Pemerintah Kota Manado resmi memberlakukan pembatasan penggunaan gadget bagi anak usia sekolah melalui Surat Edaran Wali Kota Nomor: 100.3.4.4/D.01/DIKBUD/2026. Kebijakan ini merupakan tindak lanjut dari arahan Gubernur Sulawesi Utara yang mendorong pengawasan lebih ketat terhadap penggunaan telepon genggam di kalangan pelajar.

Dalam aturan tersebut ditegaskan bahwa siswa tidak diperkenankan menggunakan gadget selama kegiatan belajar mengajar berlangsung, kecuali atas izin guru untuk kepentingan pembelajaran.
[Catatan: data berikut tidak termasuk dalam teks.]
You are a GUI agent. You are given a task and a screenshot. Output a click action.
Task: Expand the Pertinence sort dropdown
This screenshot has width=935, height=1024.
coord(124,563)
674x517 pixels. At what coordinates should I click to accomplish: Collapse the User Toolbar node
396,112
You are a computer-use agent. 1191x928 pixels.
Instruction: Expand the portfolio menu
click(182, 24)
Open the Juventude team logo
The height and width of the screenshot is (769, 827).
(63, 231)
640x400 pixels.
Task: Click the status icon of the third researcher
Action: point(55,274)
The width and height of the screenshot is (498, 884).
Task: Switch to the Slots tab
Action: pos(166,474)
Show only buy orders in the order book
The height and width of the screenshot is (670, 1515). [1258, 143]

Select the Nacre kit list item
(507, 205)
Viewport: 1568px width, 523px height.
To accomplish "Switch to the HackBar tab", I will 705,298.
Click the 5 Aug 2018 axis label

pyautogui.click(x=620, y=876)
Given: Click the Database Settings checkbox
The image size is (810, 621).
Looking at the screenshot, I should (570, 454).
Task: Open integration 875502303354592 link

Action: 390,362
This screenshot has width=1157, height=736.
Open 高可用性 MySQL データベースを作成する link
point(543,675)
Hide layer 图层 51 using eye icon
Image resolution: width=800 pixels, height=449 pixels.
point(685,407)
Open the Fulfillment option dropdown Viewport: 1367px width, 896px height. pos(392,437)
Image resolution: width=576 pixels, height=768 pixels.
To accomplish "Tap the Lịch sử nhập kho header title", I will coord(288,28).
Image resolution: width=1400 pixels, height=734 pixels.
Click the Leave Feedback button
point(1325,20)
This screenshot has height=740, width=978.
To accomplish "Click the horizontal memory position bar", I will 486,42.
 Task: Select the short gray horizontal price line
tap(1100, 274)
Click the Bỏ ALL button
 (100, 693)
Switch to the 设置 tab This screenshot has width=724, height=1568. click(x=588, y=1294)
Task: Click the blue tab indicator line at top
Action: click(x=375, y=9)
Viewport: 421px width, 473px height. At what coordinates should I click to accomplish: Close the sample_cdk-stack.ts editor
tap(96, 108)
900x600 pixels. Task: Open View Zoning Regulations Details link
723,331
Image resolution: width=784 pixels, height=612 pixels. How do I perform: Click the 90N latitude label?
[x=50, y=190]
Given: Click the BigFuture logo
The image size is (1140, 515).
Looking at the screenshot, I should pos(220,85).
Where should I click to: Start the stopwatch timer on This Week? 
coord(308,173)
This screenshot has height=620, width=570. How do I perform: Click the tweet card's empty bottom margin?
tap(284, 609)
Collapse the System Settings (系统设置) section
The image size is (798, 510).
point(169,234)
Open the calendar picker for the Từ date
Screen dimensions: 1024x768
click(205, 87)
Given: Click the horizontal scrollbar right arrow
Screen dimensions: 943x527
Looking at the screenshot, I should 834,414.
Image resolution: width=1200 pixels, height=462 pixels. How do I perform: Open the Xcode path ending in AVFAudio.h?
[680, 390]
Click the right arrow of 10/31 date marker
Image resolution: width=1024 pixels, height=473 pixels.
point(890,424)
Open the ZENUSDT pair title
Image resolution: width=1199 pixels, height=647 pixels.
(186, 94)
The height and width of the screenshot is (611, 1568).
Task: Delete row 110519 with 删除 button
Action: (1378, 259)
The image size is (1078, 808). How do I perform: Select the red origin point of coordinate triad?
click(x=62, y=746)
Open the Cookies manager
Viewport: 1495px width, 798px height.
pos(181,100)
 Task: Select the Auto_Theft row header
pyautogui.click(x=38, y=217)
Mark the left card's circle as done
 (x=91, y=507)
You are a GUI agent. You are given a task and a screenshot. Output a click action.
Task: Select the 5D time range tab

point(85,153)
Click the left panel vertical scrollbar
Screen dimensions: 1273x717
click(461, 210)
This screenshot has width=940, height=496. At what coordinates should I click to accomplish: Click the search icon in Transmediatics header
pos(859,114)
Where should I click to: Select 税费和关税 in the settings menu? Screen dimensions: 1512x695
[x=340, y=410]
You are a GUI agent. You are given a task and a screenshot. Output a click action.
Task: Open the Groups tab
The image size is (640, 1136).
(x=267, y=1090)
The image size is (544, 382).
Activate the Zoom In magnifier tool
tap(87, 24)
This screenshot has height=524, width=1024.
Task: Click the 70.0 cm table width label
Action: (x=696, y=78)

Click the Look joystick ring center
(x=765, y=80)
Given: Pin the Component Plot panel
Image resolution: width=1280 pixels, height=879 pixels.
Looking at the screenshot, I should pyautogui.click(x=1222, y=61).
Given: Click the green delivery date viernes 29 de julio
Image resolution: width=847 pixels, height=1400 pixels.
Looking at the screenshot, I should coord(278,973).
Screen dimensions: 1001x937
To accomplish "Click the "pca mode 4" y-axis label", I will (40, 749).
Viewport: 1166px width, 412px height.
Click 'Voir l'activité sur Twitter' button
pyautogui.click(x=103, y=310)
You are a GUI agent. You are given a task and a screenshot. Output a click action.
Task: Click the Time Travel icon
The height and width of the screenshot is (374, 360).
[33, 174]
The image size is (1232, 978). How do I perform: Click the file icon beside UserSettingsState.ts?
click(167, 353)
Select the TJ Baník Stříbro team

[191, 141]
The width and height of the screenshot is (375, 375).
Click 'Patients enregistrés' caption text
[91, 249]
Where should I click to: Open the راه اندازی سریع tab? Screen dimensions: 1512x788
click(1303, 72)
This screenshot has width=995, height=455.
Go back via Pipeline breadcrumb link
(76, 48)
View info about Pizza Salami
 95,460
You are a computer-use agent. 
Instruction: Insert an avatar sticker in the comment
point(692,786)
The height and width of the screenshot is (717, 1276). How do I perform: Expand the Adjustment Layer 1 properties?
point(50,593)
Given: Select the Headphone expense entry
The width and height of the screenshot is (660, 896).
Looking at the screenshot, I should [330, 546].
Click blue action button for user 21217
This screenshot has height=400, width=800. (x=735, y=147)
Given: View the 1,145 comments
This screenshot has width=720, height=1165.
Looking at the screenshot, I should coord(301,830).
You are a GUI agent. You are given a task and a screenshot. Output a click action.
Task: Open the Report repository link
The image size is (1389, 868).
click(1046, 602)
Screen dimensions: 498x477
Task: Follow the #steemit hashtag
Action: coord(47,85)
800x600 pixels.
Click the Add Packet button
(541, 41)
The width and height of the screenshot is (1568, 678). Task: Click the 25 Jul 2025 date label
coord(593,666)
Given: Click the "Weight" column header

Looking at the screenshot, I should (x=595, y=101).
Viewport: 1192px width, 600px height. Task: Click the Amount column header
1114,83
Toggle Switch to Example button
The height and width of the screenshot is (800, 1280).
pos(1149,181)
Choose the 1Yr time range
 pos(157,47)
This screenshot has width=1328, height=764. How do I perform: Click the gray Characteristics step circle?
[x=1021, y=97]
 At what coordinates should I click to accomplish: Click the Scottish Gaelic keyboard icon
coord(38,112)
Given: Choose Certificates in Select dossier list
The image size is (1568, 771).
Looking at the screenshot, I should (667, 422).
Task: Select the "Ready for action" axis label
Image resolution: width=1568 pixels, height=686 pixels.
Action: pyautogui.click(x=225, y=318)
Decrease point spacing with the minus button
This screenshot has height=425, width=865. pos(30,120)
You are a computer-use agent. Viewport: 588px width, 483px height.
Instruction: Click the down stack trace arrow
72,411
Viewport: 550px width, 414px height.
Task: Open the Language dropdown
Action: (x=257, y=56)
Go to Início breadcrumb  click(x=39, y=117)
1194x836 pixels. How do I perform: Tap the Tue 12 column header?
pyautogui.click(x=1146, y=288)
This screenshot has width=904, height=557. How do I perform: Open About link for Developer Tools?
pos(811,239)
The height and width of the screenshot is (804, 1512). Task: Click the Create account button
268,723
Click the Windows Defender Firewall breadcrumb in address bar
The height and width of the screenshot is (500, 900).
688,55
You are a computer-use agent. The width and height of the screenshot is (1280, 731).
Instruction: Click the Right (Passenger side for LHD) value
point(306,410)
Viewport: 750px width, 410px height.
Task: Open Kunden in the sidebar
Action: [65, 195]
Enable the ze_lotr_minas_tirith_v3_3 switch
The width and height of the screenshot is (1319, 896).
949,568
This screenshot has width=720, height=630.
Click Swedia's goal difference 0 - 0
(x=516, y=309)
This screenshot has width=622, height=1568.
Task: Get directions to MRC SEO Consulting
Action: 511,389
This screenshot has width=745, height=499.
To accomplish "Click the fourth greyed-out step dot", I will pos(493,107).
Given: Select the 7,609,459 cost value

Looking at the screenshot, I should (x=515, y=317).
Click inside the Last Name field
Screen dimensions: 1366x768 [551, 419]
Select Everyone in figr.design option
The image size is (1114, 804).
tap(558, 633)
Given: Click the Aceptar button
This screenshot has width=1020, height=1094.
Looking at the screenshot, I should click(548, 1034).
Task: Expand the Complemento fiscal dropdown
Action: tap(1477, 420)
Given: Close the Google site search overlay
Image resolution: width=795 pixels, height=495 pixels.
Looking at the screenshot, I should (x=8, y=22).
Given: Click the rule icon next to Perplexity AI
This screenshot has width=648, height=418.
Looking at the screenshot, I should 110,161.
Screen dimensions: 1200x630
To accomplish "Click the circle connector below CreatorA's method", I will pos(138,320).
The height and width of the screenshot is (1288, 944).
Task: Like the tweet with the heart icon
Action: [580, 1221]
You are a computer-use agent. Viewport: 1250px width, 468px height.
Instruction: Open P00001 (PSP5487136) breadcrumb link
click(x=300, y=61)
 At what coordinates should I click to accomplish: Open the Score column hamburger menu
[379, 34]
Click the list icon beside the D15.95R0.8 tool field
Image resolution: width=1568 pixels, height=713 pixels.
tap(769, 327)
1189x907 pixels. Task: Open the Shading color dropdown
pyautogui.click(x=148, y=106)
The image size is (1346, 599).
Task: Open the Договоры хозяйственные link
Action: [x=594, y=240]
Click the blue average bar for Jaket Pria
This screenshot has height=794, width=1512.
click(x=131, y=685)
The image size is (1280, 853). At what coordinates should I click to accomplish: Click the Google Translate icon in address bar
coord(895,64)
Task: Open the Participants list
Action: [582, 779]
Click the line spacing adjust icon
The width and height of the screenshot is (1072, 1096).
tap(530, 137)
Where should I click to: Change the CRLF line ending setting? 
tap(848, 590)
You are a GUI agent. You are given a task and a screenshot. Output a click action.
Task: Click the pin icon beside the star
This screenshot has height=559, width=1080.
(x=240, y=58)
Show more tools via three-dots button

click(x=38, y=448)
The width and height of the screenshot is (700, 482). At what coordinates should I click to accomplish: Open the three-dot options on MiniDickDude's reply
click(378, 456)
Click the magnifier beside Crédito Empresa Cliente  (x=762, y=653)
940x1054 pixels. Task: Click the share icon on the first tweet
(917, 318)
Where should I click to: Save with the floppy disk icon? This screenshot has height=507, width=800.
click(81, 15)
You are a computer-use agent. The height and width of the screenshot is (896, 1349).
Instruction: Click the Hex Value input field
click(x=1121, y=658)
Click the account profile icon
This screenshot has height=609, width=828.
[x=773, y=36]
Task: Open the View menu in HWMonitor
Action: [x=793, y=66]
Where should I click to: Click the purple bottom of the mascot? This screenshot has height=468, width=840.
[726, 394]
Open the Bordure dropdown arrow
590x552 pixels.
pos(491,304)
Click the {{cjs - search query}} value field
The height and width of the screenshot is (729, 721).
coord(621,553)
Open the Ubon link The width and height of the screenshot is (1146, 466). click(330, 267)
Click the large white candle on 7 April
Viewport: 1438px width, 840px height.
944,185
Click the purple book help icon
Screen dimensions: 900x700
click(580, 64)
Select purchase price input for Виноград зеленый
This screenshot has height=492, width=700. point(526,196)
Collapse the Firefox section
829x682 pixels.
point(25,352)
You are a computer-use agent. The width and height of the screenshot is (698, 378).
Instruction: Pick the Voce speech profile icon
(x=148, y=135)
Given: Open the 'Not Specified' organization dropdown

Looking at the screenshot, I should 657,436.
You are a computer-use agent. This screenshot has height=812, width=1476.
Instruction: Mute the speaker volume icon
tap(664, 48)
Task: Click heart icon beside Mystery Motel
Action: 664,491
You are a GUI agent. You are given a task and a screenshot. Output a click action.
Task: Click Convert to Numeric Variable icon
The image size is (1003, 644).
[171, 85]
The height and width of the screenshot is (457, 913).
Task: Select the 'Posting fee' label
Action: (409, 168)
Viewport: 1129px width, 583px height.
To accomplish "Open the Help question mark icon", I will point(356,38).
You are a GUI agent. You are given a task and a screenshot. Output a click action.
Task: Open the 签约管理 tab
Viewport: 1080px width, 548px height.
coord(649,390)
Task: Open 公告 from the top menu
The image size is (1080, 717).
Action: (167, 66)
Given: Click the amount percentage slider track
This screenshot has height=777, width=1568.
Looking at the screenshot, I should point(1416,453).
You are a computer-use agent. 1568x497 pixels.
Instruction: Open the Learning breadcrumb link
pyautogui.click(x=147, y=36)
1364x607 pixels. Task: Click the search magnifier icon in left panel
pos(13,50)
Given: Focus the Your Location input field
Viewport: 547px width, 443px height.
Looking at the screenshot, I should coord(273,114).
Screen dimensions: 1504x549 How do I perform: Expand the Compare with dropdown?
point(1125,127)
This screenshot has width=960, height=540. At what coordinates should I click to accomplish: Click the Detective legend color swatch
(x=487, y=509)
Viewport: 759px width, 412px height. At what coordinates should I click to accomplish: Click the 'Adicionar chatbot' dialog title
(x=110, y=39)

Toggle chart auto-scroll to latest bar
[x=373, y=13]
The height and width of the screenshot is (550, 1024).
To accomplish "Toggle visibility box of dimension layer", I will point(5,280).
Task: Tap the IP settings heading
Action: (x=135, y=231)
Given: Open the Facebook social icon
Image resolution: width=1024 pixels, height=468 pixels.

Pihak sekolah juga diberi kewenangan untuk mengatur penyimpanan perangkat selama jam pelajaran guna memastikan proses pendidikan berjalan lebih fokus dan kondusif.

Tidak hanya di lingkungan sekolah, pembatasan juga dianjurkan diterapkan di rumah. Orang tua diimbau untuk mengawasi serta membatasi penggunaan gadget anak maksimal dua jam per hari. Langkah ini dinilai penting untuk menjaga keseimbangan antara aktivitas belajar, interaksi sosial, dan kesehatan mental anak.

Pemerintah kota menilai kebijakan ini sebagai upaya preventif untuk melindungi generasi muda dari berbagai dampak negatif penggunaan gadget yang berlebihan, seperti paparan konten tidak layak, kecanduan digital, hingga risiko perundungan siber. Selain itu, kebijakan ini diharapkan dapat meningkatkan kedisiplinan serta membentuk karakter anak yang lebih sehat dan produktif.

Meski demikian, hingga saat ini kebijakan pembatasan gadget di Kota Manado masih bersifat imbauan administratif melalui surat edaran dan belum dituangkan dalam bentuk Peraturan Daerah. Ke depan, sejumlah pihak mendorong agar aturan ini dapat diperkuat dengan regulasi yang lebih mengikat guna memastikan implementasi yang lebih optimal di seluruh satuan pendidikan.